## Start RECORDS PROVIDED

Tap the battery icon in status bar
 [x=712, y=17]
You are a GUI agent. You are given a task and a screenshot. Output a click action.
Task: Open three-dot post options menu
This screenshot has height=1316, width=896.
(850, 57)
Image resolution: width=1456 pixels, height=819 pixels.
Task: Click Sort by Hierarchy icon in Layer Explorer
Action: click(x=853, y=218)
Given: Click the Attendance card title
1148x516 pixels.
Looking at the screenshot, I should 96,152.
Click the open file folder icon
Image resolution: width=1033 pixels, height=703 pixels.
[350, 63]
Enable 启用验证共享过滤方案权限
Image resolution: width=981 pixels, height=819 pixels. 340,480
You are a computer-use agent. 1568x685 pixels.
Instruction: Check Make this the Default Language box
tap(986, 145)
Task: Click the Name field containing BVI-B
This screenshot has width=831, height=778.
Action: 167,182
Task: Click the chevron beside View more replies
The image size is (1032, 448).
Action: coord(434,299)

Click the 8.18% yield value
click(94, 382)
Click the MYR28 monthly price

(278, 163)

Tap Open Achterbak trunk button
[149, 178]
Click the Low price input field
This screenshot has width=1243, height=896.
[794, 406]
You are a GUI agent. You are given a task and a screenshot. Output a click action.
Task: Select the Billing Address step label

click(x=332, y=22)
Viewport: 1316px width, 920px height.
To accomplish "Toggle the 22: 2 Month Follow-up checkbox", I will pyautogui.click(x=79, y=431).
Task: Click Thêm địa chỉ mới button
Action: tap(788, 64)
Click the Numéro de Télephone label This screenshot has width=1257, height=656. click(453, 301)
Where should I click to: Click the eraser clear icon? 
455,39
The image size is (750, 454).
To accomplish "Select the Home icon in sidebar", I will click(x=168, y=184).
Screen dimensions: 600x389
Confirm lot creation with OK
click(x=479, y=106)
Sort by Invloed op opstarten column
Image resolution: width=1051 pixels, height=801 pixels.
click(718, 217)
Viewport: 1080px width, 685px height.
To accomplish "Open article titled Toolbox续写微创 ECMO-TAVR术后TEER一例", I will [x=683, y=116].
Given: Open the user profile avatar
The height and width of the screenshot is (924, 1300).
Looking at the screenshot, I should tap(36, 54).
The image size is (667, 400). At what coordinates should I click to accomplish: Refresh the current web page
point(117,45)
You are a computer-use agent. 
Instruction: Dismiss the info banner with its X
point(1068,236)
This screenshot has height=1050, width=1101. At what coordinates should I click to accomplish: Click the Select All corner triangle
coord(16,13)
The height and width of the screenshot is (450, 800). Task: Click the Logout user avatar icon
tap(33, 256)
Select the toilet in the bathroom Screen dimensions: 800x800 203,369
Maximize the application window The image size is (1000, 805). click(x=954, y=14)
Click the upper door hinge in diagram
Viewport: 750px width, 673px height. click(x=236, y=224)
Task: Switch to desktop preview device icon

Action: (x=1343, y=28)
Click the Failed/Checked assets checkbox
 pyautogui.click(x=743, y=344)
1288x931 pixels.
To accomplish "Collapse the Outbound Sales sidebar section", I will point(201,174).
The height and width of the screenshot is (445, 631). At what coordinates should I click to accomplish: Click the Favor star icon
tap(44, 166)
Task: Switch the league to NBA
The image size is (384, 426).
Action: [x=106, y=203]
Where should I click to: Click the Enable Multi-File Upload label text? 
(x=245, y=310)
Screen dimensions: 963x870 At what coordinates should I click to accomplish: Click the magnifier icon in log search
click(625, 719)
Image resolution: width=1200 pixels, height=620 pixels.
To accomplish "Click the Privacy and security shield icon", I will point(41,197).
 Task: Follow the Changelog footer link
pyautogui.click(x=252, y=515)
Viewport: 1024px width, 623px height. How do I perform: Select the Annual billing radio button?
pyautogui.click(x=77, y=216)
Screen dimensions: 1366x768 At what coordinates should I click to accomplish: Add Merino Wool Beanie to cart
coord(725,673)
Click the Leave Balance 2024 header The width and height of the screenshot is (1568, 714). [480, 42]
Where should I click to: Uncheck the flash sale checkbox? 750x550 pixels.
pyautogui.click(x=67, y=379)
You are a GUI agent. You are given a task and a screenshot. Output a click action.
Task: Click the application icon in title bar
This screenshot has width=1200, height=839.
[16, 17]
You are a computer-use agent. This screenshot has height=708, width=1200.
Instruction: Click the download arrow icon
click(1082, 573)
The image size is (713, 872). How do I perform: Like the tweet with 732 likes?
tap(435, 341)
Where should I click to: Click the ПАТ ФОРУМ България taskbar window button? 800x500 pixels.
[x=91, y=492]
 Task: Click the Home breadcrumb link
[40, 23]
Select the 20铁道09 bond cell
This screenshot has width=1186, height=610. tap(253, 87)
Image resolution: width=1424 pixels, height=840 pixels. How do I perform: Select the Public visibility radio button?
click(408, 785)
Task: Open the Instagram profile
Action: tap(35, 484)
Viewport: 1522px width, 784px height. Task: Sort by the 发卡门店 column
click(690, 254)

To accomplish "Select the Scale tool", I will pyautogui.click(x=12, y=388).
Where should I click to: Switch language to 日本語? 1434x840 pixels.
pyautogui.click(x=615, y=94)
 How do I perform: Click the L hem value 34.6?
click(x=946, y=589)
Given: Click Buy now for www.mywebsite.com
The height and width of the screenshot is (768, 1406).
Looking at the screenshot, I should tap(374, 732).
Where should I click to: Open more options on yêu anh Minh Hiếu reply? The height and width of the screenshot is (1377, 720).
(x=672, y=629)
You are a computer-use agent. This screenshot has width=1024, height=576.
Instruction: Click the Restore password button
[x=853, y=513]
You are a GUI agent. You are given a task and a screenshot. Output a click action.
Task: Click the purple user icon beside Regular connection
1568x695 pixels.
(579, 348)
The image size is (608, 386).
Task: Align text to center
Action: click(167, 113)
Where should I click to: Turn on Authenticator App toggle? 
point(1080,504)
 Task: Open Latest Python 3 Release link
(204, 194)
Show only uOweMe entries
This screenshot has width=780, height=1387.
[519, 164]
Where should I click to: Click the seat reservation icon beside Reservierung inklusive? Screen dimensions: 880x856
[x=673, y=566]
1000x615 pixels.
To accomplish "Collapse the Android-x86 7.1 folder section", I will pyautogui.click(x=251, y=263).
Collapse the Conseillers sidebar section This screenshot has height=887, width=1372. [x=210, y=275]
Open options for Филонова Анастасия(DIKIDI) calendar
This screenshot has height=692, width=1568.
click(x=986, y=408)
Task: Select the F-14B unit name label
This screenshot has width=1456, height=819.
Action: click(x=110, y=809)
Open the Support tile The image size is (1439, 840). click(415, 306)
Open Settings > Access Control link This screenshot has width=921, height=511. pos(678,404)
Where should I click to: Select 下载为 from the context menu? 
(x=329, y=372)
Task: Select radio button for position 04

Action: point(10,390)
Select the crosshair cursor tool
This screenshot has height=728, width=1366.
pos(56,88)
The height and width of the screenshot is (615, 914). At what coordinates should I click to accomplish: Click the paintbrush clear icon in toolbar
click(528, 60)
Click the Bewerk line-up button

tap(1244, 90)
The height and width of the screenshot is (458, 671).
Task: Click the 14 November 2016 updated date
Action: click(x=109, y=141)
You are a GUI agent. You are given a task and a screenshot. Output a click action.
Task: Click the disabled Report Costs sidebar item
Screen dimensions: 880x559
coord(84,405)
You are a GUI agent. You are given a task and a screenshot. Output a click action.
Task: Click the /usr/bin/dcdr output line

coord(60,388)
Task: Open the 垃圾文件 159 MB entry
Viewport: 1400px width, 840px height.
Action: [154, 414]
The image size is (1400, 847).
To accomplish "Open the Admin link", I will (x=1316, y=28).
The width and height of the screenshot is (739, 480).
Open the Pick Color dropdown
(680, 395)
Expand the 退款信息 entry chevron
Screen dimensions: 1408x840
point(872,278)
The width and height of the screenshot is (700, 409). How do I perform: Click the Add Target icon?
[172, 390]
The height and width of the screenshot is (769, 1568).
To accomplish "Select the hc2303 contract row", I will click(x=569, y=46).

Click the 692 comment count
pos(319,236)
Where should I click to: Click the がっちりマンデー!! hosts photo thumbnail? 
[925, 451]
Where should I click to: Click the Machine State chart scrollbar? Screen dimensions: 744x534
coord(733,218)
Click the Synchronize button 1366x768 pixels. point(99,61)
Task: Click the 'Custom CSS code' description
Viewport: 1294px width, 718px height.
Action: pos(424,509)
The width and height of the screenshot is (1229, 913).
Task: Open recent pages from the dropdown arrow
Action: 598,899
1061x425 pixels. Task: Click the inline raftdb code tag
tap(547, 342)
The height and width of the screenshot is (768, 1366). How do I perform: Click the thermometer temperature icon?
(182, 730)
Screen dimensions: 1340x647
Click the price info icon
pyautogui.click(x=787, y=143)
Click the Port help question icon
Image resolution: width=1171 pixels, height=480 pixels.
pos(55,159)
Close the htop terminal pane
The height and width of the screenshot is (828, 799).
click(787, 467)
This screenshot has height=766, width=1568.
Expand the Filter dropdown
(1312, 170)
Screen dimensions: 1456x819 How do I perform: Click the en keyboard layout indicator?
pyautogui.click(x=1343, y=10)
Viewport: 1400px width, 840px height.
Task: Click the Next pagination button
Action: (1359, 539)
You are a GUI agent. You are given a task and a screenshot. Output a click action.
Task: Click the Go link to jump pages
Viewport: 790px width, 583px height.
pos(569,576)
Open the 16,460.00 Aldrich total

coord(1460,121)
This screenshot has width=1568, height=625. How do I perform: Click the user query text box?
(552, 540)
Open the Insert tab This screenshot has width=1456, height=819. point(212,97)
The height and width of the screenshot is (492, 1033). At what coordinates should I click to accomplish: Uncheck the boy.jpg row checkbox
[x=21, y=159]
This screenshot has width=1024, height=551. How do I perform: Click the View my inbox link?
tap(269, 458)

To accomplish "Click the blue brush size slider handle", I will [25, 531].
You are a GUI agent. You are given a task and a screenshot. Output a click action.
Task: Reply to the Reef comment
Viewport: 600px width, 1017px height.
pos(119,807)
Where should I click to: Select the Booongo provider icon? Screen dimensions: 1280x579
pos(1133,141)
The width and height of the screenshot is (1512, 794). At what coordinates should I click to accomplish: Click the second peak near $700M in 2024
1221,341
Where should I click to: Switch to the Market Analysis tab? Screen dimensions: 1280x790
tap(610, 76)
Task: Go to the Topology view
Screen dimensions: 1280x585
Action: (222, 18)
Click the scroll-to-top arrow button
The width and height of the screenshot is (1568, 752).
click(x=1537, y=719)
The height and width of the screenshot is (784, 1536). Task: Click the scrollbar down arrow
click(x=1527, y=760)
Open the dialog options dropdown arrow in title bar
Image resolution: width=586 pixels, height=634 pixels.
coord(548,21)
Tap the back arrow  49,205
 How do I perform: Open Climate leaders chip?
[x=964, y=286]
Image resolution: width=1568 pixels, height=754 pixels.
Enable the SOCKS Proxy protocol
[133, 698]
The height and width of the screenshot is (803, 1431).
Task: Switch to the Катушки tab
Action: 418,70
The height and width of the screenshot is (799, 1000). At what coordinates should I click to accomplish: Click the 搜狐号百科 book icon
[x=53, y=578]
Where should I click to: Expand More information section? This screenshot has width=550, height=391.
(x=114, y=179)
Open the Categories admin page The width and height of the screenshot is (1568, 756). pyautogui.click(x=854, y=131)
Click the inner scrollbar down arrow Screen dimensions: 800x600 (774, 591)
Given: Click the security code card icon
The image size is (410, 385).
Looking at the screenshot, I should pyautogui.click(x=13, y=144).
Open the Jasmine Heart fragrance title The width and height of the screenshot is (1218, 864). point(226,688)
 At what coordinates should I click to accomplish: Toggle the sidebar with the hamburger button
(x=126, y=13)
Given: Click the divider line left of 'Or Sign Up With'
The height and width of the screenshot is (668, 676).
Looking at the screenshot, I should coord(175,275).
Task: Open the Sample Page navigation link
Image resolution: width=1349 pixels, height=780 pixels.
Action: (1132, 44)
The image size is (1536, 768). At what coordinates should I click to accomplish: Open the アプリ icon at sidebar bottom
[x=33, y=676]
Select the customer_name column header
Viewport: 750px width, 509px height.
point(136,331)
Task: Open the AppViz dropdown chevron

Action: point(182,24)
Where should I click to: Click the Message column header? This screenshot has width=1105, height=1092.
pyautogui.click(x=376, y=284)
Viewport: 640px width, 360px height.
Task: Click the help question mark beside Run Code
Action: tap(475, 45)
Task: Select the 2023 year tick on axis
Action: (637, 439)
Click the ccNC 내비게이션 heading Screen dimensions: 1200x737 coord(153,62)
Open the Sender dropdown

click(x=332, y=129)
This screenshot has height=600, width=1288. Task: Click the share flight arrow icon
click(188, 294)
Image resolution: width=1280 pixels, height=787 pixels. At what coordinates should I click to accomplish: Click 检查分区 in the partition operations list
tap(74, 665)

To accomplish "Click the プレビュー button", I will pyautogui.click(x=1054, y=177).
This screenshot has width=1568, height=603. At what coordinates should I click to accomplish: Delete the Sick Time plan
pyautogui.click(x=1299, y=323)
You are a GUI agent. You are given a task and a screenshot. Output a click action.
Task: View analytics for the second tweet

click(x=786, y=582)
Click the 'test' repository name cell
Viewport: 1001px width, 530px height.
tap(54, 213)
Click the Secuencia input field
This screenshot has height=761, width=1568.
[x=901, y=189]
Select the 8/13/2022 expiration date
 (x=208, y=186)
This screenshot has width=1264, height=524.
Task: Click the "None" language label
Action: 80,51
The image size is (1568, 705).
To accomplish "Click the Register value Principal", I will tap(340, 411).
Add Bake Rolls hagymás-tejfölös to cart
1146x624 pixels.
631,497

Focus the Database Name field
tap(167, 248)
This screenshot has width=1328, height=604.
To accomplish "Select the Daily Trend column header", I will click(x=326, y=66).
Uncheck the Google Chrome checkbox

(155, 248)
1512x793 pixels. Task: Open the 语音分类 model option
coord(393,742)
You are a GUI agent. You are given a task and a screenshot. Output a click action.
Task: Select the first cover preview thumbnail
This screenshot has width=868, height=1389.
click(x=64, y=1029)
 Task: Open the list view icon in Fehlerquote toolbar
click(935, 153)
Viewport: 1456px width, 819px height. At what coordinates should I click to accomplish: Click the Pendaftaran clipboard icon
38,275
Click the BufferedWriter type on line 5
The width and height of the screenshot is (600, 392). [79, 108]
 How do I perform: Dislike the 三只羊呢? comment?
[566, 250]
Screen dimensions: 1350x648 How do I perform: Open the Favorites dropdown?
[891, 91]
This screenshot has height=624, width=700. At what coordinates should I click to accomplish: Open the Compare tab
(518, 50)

## End RECORDS PROVIDED

REQUIREMENT: Substitute "button" for "icon" in the lines starting with the line that contains "Where should I click to: Click the seat" and going on through the line that contains "will pyautogui.click(x=251, y=263).". Give only those lines again, leaving everything else unchanged.

EXERCISE OUTPUT:
Where should I click to: Click the seat reservation button beside Reservierung inklusive? Screen dimensions: 880x856
[x=673, y=566]
1000x615 pixels.
To accomplish "Collapse the Android-x86 7.1 folder section", I will pyautogui.click(x=251, y=263).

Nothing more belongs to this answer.